Dieser Wert gilt nicht für Videos, die ein Berater «en passant» mit dem Smartphone erstellt. Er gilt nur für Videos, die unter methodisch-didaktischen Gesichtspunkten gezielt aufgebaut und gestaltet sind und zum Beispiel in einem Studio professionell bearbeitet wurden. Er gilt also nur für Videos, deren Erstellung eine entsprechende Investition an Zeit und/oder Geld erfordert.
Keine Einheitspreise
Die in ihrer Richtlinie genannten Preise verstehen der BDVT und der VBT als eine Empfehlung, die der Orientierung der Anbieter und Nachfrager im Bildungs- und Beratungsmarkt dienen sollen.

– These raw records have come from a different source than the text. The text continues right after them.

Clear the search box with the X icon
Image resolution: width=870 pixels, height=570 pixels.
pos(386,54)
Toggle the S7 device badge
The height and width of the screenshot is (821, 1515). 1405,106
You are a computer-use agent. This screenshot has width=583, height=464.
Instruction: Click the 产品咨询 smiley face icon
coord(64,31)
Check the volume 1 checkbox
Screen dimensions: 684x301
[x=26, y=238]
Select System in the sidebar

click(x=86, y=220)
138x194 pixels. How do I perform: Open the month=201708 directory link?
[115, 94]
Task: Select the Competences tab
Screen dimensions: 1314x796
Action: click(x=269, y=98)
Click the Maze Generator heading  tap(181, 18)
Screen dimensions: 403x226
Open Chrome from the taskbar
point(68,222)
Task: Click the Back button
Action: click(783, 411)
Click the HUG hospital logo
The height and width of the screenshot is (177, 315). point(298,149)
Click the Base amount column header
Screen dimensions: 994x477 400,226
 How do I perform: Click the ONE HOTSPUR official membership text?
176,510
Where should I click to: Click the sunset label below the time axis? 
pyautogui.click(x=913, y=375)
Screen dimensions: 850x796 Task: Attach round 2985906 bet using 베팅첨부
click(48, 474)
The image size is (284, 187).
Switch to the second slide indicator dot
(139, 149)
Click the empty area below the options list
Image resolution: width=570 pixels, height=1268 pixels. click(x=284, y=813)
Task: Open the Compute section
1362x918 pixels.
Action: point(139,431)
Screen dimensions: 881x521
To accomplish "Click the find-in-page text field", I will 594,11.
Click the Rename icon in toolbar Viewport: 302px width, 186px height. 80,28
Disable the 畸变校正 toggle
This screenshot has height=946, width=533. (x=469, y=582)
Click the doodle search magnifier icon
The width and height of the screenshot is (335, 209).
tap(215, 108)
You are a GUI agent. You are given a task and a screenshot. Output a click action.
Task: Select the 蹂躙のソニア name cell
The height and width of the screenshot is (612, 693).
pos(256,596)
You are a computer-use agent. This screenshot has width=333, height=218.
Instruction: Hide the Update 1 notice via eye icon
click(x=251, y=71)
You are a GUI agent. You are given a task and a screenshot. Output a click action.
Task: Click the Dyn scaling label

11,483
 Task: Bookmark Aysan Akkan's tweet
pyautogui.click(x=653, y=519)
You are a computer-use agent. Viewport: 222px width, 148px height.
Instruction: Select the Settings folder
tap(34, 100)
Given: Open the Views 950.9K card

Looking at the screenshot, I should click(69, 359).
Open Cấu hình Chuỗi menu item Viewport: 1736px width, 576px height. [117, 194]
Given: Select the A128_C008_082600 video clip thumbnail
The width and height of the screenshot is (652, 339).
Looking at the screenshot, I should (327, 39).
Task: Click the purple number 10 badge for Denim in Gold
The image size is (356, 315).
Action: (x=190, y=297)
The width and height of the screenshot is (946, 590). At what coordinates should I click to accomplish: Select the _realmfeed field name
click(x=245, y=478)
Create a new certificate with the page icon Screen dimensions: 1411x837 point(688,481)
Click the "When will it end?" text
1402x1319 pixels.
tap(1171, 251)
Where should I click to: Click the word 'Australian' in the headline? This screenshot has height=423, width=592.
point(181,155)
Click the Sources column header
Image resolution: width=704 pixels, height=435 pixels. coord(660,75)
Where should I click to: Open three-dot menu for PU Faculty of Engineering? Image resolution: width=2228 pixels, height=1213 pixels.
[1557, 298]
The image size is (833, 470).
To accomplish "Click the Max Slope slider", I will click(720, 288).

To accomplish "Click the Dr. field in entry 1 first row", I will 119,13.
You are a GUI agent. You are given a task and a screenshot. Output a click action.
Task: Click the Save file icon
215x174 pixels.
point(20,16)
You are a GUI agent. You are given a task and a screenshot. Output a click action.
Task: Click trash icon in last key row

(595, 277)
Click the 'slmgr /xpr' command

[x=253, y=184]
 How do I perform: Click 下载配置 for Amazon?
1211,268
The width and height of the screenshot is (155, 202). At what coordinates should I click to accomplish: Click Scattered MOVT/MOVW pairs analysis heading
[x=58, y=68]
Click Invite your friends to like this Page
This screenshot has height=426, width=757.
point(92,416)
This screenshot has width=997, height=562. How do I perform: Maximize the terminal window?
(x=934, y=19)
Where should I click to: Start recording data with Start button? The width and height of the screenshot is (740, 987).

In der Praxis werden sich, so meine Vermutung, wie bei den klassischen Präsenztrainings und -beratungen nicht nur verschiedene Verrechnungsmodelle, sondern auch Preisniveaus am Markt etablieren, die abhängig vom Thema beziehungsweise von den zu lösenden Herausforderungen, vom Klientensystem (zum Beispiel Profit- oder Non-Profit-Organisation), von der Vorerfahrung des (Online-)Beraters oder Trainers und seiner Etablierung am Markt zum Teil stark divergieren. Zudem wird der Preis auch davon abhängen, inwieweit die Kunden dem Anbieter überhaupt die Digitalkompetenz zuschreiben, Beratungs- und Qualifizierungsprozesse online professionell durchführen zu können. Aus diesem Grund hat die Richtlinie der beiden Verbände für mich primär eine vorübergehende Orientierungsfunktion. Sie wird zunehmend an Bedeutung verlieren, wenn die Marktteilnehmer mehr Erfahrung mit dem Online-Beraten und -Trainieren beziehungsweise dem Ein- und Verkauf der hierfür erforderlichen Leistungen gesammelt haben.